Pour tout ce qu’ils apportent, les agriculteurs ont le droit de vivre dignement de leur travail” a assuré Manuel Valls à Ouest France mercredi 17 février peu après l’annonce de plusieurs mesures destinées à enrayer la crise qui mobilise les éleveurs depuis un mois.
Au programme : une baisse de sept points des cotisations sociales de tous les agriculteurs, ainsi qu’une “année blanche sociale” sur les cotisations sociales pour ceux ayant dégagé de très faibles revenus en 2015, annoncée à l’Assemblée nationale.

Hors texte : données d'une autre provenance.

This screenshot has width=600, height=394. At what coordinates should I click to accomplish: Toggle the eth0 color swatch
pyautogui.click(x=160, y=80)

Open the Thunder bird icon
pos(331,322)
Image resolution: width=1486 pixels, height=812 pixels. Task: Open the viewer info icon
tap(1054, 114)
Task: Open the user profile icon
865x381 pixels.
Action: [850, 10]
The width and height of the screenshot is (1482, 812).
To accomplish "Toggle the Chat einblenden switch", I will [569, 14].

Cette année blanche sociale se traduira par “un report automatique d’un an, reconductible dans la limite de trois ans, sans aucune démarche de l’agriculteur, sans pénalité ou intérêt de retard, de toutes les cotisations sociales 2016″, a expliqué le chef du gouvernement.
Cumulée à une baisse des allocations familiales décidée en janvier 2015, la baisse totale de cotisations s’élève à dix points, soulignait le Premier ministre en appelant la FNSEA à faire cesser les manifestations. Mercredi, des centaines de tracteurs avaient bloqué la rocade de Rennes pendant plusieurs heures, tandis que plusieurs hypermarchés étaient bloqués dans l’agglomération toulousaine, dans l’Allier ou dans l’Ain.

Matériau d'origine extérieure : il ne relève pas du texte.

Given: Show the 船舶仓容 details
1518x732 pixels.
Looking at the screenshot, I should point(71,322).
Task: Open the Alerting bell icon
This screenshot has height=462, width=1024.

Le patron de la FNSEA Xavier Beulin a salué cette annonce mais a prévenu que les manifestants attendaient encore des mesures au niveau européen ainsi que le maintien de prix acceptables dans les négociations commerciales avec la grande distribution, à la fin du mois, pour que la mobilisation prenne fin. S’il a appelé tous ses collègues à “faire preuve de mesure”, il n’a pas demandé la fin des manifestations.
À qui la faute
Dans un entretien à Ouest France, Manuel Valls a réaffirmé que la Commission européenne avait tardé à reconnaître que cette crise ne s’arrêtait pas aux frontières françaises et touchait l’Europe. Il fustige un plan d’aide (de 500 millions d’euros, dont 63 pour la France) élaboré en septembre dernier qu’il jugeait déjà à l’époque trop faible.
L’Union européenne n’est néanmoins pas la seule fautive. “Tous les acteurs ont une responsabilité” avance le chef du gouvernement selon qui les professionnels ne se sont pas saisis des problèmes structurels identifiés de longue date”. Interrogé sur la responsabilité de l’État, il reconnaît que depuis 15 ans, l’État “a peut-être manqué de volonté pour simplifier les règles, réduire les charges et pousser les professionnels à s’organiser”. Selon lui, il y a également un problème de compétitivité par rapport à des concurrents européens qui emploient de la main-d’œuvre détachée avec un coût de revient très inférieur.
Enfin, il appelle chacun à ses responsabilités. “Je prends les miennes en tenant un discours de vérité : une refonte de l’organisation des filières est nécessaire” conclu-t-il.